The skin may also become dry, scaly, and covered by brittle or soft hair, called lanugo.
And that’s actually high yield!
Finally, it can affect the brain, causing symptoms like confusion, irritability, or restlessness, as well as depression or anxiety.
Standard treatment of anorexia nervosa involves nutritional rehabilitation and psychotherapy like cognitive behavior therapy, which aim at restoring and stabilizing a normal weight and eating patterns, as well as changing their thoughts and beliefs about body weight and shape.
Now, what’s extremely important to know for your test is that feeding an individual too rapidly or aggressively can lead to the refeeding syndrome.
That’s when the sudden intake of large amounts of food causes lots of insulin to be released at once, resulting in sudden electrolyte shifts, since insulin makes the cells take in potassium, magnesium, and phosphate.

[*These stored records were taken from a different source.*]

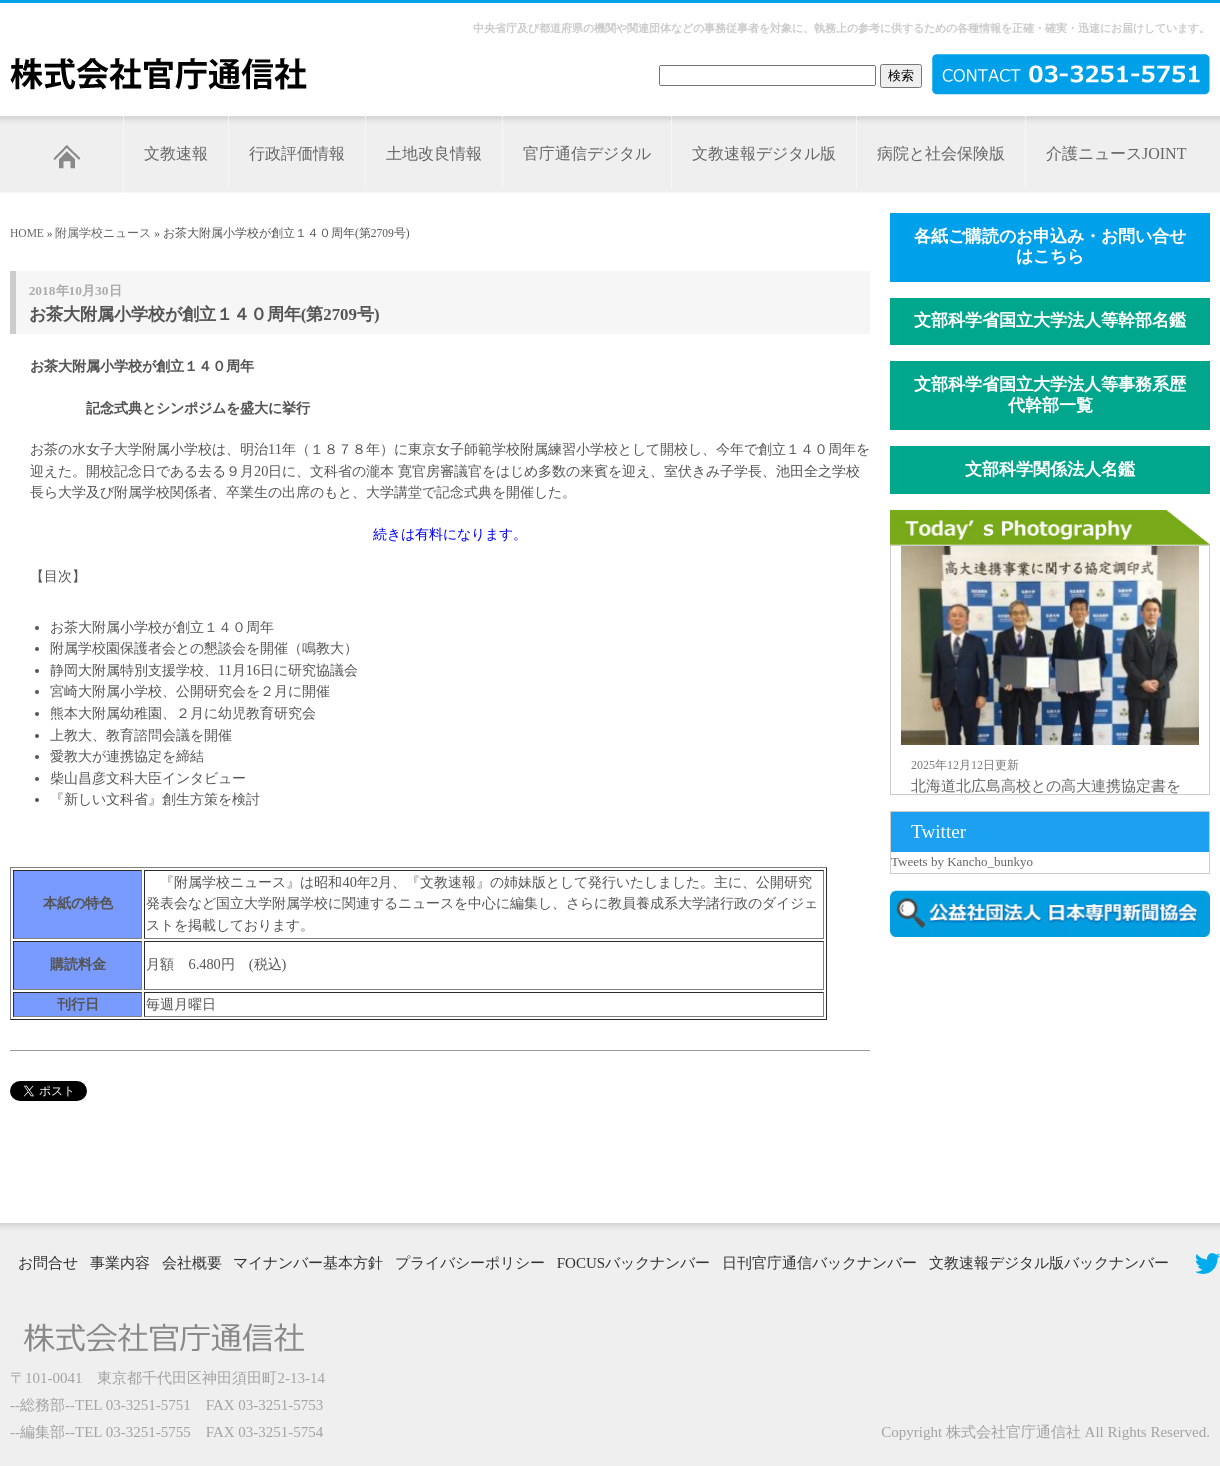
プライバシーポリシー (470, 1263)
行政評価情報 (297, 153)
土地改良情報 (434, 153)
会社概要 (192, 1263)
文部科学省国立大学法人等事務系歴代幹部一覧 (1050, 395)
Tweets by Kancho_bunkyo (962, 861)
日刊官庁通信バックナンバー (819, 1263)
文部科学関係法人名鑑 (1050, 469)
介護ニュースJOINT (1116, 153)
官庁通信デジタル (587, 153)
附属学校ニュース (103, 233)
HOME (27, 233)
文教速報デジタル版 (764, 153)
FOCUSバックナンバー (633, 1263)
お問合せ (48, 1263)
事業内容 (120, 1263)
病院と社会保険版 (941, 153)
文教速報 (176, 153)
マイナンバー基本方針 (308, 1263)
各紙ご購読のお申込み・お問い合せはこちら (1050, 247)
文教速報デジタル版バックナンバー (1049, 1263)
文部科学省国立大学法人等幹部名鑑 (1050, 320)
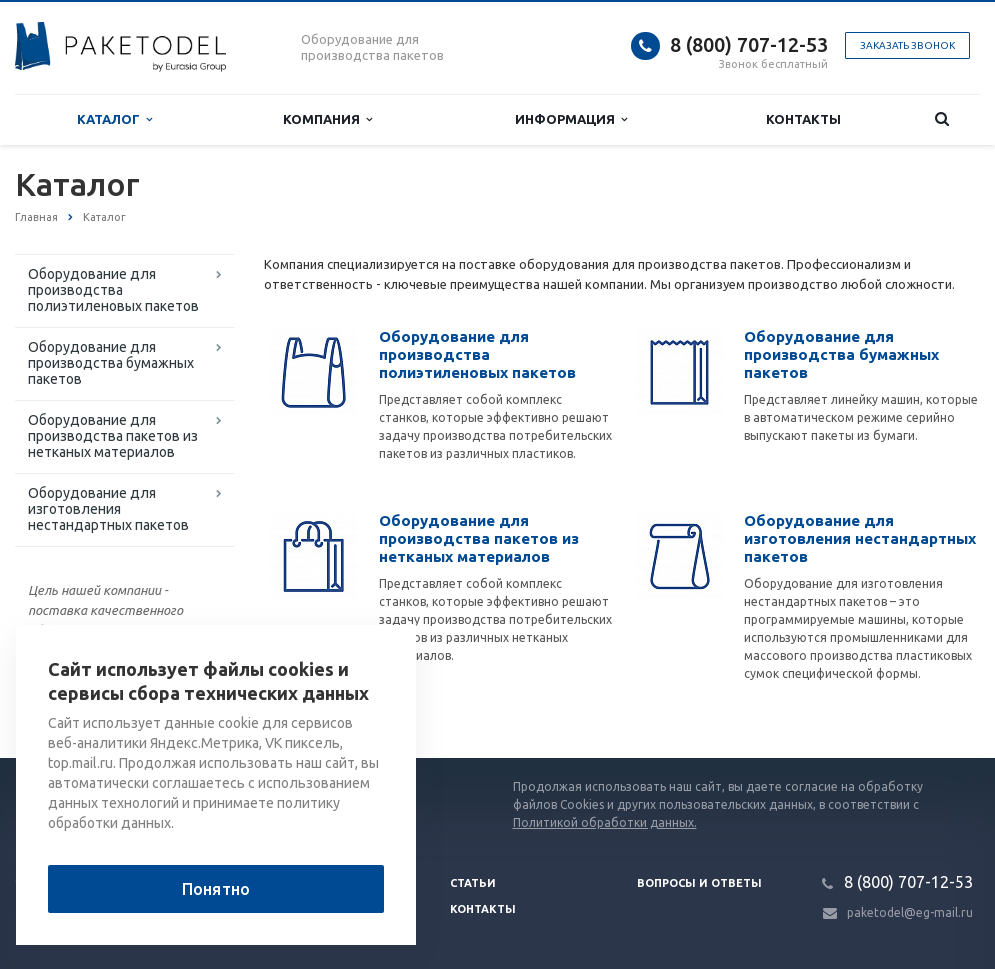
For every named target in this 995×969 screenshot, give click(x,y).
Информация (571, 119)
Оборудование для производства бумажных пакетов (111, 363)
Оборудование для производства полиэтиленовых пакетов (113, 290)
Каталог (114, 119)
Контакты (803, 119)
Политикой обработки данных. (605, 822)
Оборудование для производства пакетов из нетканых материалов (113, 436)
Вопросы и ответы (699, 883)
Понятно (216, 889)
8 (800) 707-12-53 (749, 44)
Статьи (473, 883)
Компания (327, 119)
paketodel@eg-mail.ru (910, 912)
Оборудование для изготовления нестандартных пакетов (108, 509)
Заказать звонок (907, 45)
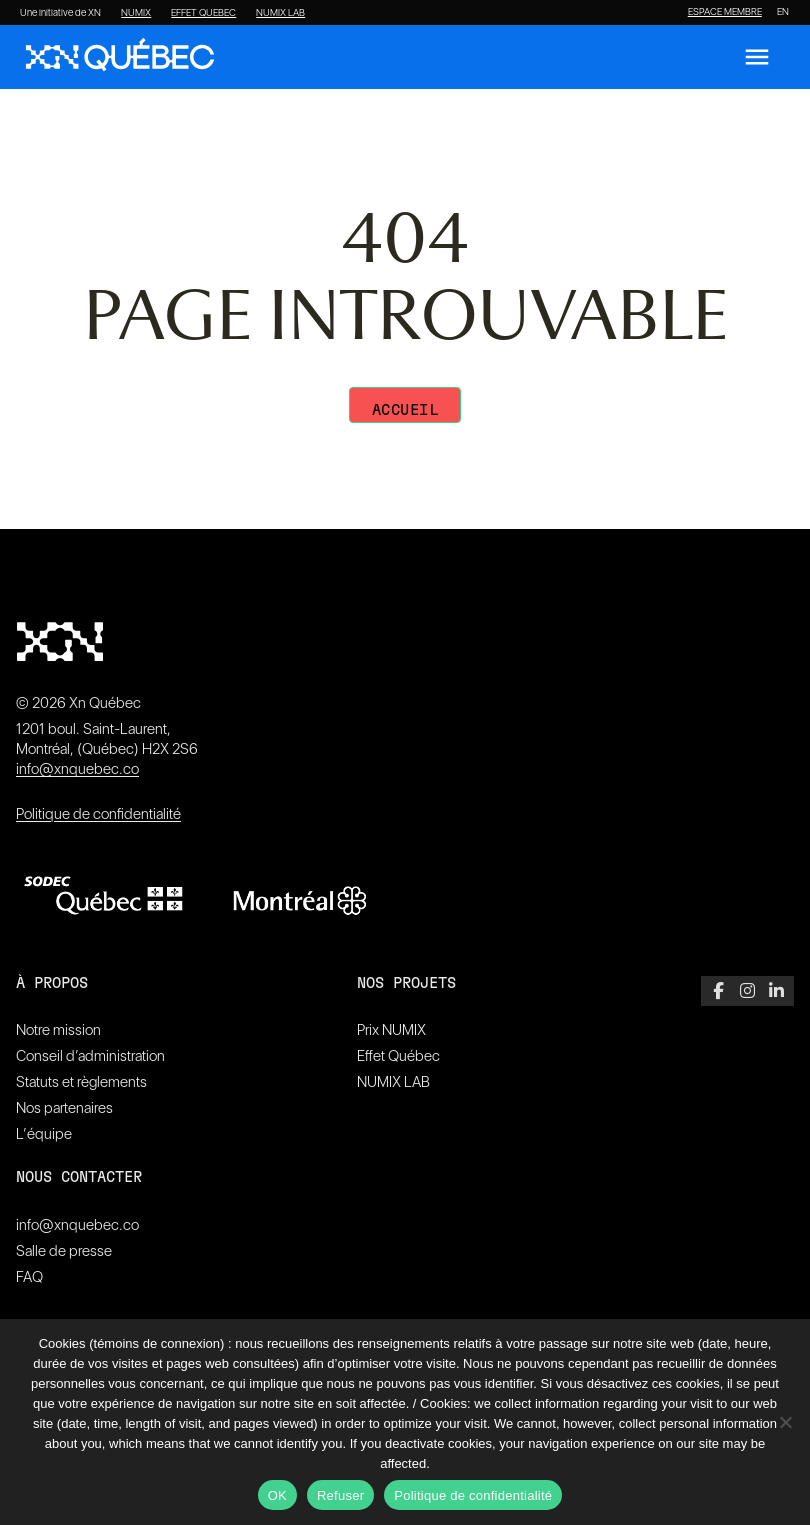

Keep in mind that, when the serum levels of potassium fall below 3 millimoles per liter, it can lead to weakness, seizures, rhabdomyolysis, impaired respiratory function, cardiac arrhythmias, heart failure, and even death.
So, remember that refeeding syndrome can be life-threatening! Next is bulimia nervosa, which is characterized by cycles of binge eating, meaning rapid, out-of-control eating past the point of fullness or comfort, followed by compensatory purging to prevent weight gain, either by self-induced vomiting, over-exercising, or taking laxatives or diuretics.
To fit the diagnosis, remember that these cycles of binging and purging must repeat consistently at least once a week for a period of 3 months, but sometimes can happen as often as multiple times per day.
Often, the trigger for binging and purging is an emotional stressor that’s not necessarily related to weight or body image, for example failing to reach a certain goal.
So, the main distinction is that individuals with bulimia usually have a BMI that’s normal or high, so it’s over 18.5, whereas individuals with anorexia typically have a BMI that's lower than 18.5.